Does the U.S. Constitution cover a Florida high school girl who shows up for classes without wearing a bra under her shirt?
This is not an idle question. The girl is Lizzy Martinez, a 17-year-old junior who went to her Braden River High School classes one day last month in a loose, dark T-shirt and jeans. She Tweeted about what happened next.
“I decided not to wear a bra today and got pulled out of class (because) one of my teachers complained that it was a ‘distraction to boys in my class.’ ” she wrote. “My school basically told me that boys’ education is far more important than mine and I should be ashamed of my body.”
After being sent to the dean’s office, Martinez was given a T-shirt to wear under her shirt. After putting it on, Martinez was told that wasn’t good enough.
She sent the girl to the nurse’s office to get four adhesive strips, and told her to make an X-pattern on each breast to cover her nipples.
Martinez was upset, and she later Tweeted “stop sexualizing my body” to her high school’s Twitter page. The high school responded by blocking the girl’s Twitter account.
And by that night, the girl’s mother began complaining to the school’s principal, the Manatee County School Board and the district superintendent for the way her daughter was treated.
School district officials would later defend the actions of administrators by saying that although the school dress code doesn’t address girls not wearing bras, it does say that students are not permitted to wear attire that is “indecent” or “disrupts the ordinary learning environment.”
In Palm Beach County’s public schools, distracting or disrupting clothing has been interpreted to include a Confederate flag T-shirt and a beaded necklace of the Cuban flag. And in one case, a teacher was sanctioned for wearing an Obama T-shirt to school after a presidential election.
But as for underwear, it’s usually only mentioned as a violation if it is worn over the student’s clothing. In Martinez’s school district, it just says, “all undergarments must be covered.”
It doesn’t say anything about not wearing them. But that may now change. As a result of what happened to Martinez, Diana Greene, the Manatee County Schools Superintendent, has recommended that the dress code be amended to explicitly require girls to wear bras.
Martinez, who missed days of school over this issue, decided to fight back. And she, like many young people, had become galvanized to action by the February mass shooting of students and staff at Marjory Stoneman Douglas High School in Parkland.

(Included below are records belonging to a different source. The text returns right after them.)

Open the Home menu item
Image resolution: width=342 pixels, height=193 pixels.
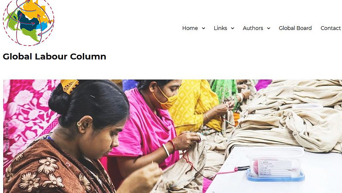(x=190, y=28)
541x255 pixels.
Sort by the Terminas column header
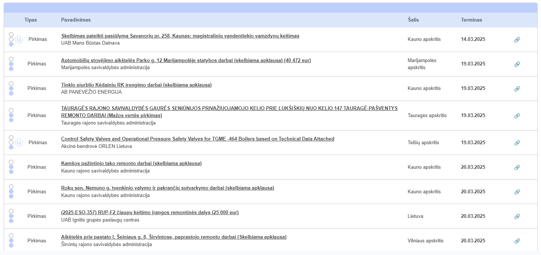(x=471, y=20)
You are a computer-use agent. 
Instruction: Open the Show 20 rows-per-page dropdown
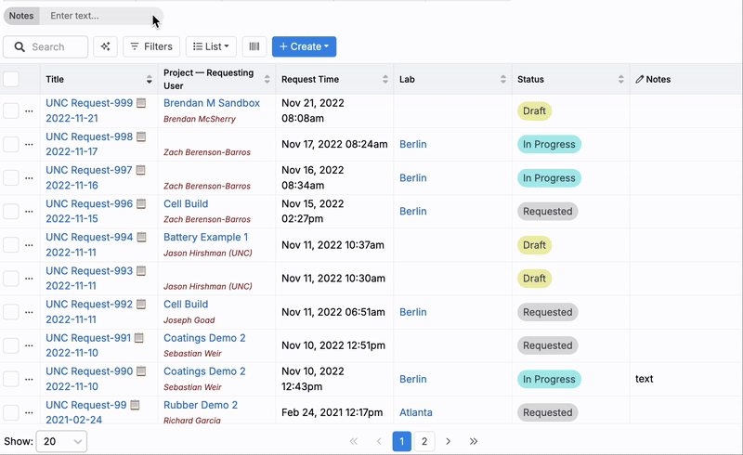(61, 442)
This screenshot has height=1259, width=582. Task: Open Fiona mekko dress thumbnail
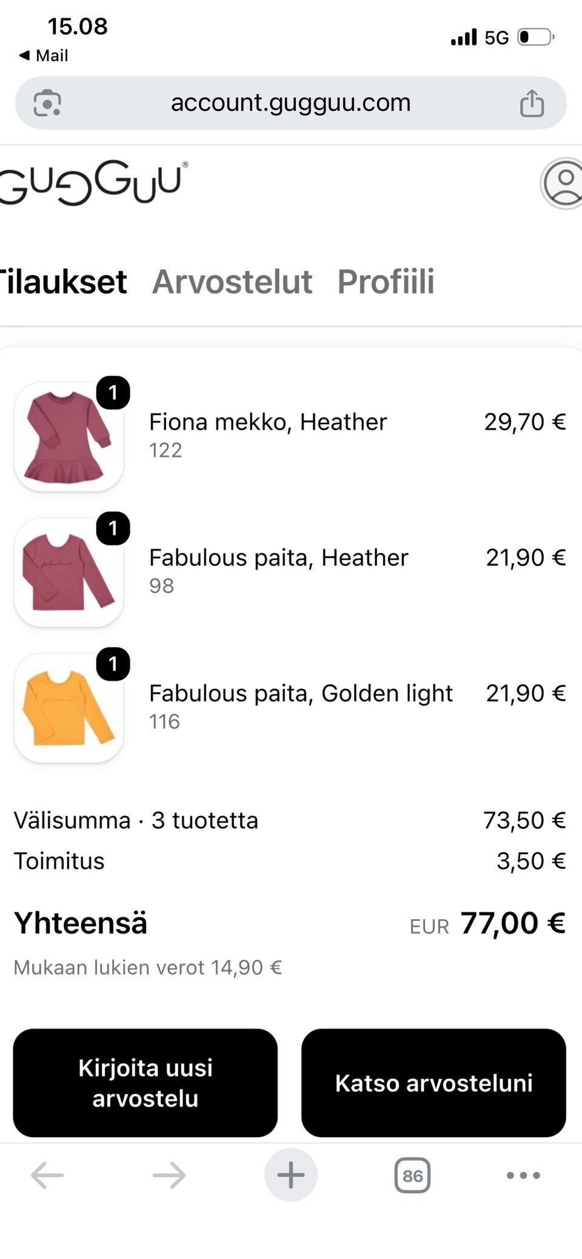69,436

After that school shooting, she posted on Twitter:
“I’m completely sickened that we live in a country that is run by such money-hungry people who would rather watch people get murdered, rather than take action to prevent such horrific tragedies.”
She followed it with the hashtags “NeverAgain,” “Gun Reform Now” and “Kill The NRA.”
And she retweeted former President Barack Obama’s shout-out to the student activism after Parkland, which said in part, “Young people have helped lead all our great movements.”
So I guess you could say Martinez was already primed for protest when the bra episode happened to her.
So she organized a protest at her school, giving it the hashtag “Bracott.”
“Show support for the destigmatization of natural bodies” she posted online in a graphically designed poster.
As part of the Bracott, she urged girls to clip bras on their backpacks, while instructing boys to put adhesive strips on their shirts on top of their nipples.
The school reacted quickly by sending a note home to parents, and putting out the word that students could face out-of-school suspensions and lose their ability to attend the school prom if they participated in the Bracott.
The protest fizzled. But by then Martinez and her beef with the school district had become a national story. She was featured in a story by The New York Times, and lawyers for the American Civil Liberties Union took up her cause.
On Monday, lawyers for the ACLU sent an eight-page letter to the girl’s school district that outlined why “enforcing the dress code selectively against female students, and doing so in a manner that reinforces invidious sex stereotypes” is a violation of the Equal Protection Clause of the Fourteenth Amendment to the U.S. Constitution.
Requiring girls to wear bras “reflects overly broad and archaic generalizations about boys’ inability to control their sexual impulses and girls’ inability to make their own decisions about the clothing that makes them feel safe and comfortable,” the ACLU letter said.
“These stereotypes reinforce a culture of victim blaming in which schools convey the message to female students that they are at fault for experiencing sexual harassment if they make certain clothing choices.”
The letter calls for the school district to remove the prohibition in its dress code for “personal attire or grooming (that) distracts the attention of other students or teachers from their school work.”